* _Your instructions_
What is needed is an exact copy of every line from the one containing "Task: Tap the Daitem Lynx title" through the end of the entries; please set it down without any pictures.

BEGIN

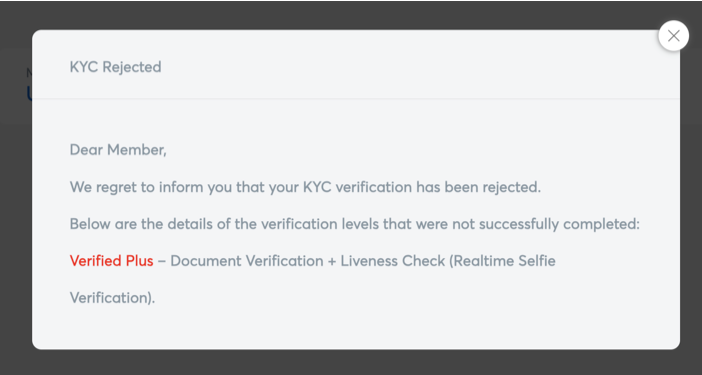Click the "Liveness Check" phrase
The width and height of the screenshot is (702, 375).
click(x=393, y=261)
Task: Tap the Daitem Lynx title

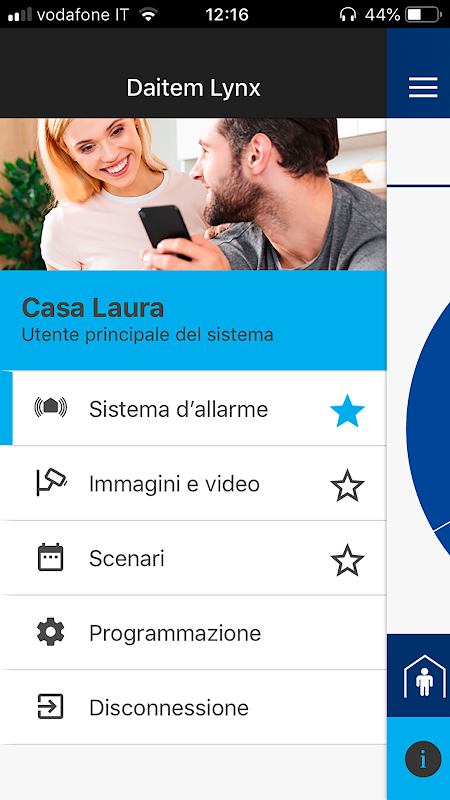Action: 193,88
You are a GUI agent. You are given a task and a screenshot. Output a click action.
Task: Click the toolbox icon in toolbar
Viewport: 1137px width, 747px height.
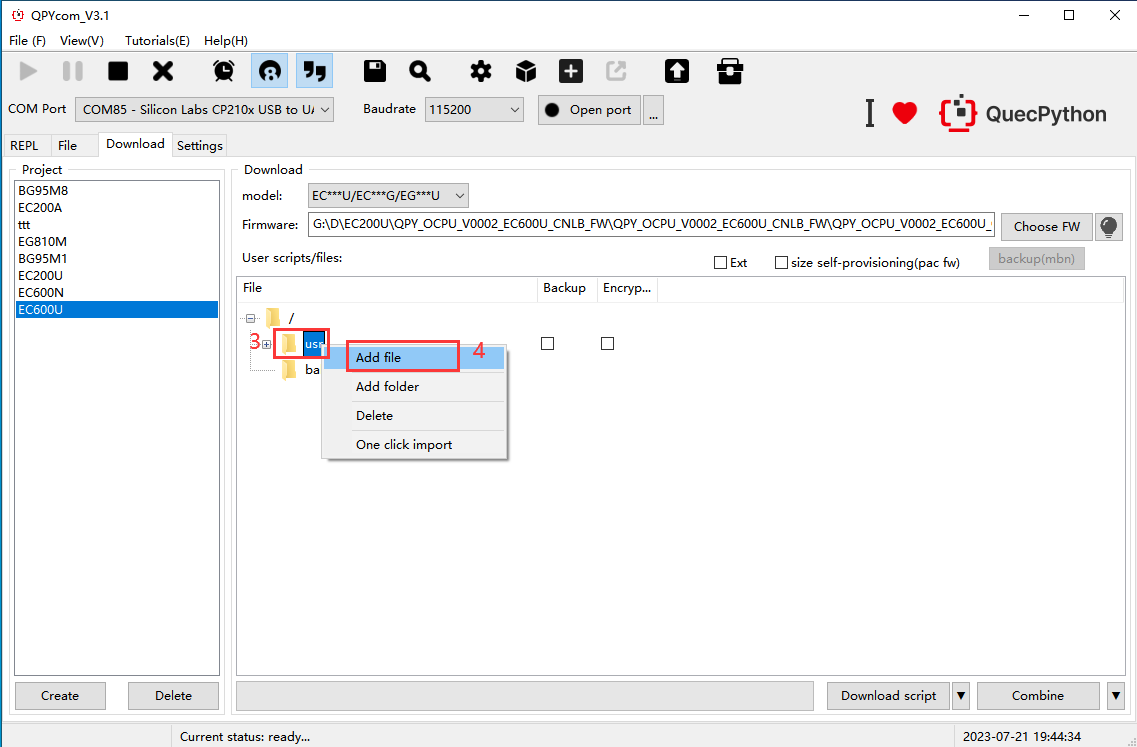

END

* _Exercise output_
Task: Tap the Daitem Lynx title

Action: 193,88
You are a GUI agent. You are given a task and a screenshot. Output a click action.
Task: Click the toolbox icon in toolbar
Viewport: 1137px width, 747px height.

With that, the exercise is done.